→ Exercise requirements:
Below are records; count the lines in them that hold "will" and give only the count.

→ Record excerpts:
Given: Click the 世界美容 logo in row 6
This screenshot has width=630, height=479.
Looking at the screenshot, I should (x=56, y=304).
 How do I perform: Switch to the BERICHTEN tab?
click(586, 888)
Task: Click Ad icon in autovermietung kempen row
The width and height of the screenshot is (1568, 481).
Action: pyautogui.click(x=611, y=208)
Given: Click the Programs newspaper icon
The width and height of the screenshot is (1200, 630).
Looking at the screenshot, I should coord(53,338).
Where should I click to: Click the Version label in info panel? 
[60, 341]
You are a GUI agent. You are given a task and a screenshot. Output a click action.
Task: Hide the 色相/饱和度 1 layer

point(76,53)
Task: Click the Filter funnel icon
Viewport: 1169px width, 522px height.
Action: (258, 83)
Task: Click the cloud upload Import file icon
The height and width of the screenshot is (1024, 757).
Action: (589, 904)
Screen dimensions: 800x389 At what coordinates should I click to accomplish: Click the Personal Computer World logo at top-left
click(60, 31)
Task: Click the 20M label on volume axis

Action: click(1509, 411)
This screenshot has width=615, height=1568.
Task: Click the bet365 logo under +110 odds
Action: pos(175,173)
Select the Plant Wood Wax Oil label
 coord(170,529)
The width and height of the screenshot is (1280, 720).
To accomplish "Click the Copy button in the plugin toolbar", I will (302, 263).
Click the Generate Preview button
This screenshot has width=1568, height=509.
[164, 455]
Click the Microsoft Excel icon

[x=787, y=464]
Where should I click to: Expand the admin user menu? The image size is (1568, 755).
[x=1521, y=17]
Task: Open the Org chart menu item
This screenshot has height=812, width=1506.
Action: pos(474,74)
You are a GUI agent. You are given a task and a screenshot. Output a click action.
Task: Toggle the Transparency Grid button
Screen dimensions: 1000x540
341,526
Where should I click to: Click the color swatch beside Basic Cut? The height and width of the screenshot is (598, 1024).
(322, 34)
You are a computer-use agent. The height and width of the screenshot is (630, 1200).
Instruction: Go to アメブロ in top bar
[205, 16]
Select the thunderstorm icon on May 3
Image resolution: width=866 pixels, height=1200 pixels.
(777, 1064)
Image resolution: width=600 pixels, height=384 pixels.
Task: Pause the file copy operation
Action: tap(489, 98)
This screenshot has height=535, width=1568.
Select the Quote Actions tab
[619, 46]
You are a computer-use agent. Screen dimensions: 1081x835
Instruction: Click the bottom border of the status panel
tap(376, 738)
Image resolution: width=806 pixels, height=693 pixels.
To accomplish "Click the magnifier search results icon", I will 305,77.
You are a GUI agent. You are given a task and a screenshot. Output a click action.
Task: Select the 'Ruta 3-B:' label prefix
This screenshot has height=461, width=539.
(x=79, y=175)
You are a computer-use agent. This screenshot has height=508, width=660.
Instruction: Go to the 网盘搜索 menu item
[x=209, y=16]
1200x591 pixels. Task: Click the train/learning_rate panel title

→ Task answer:
2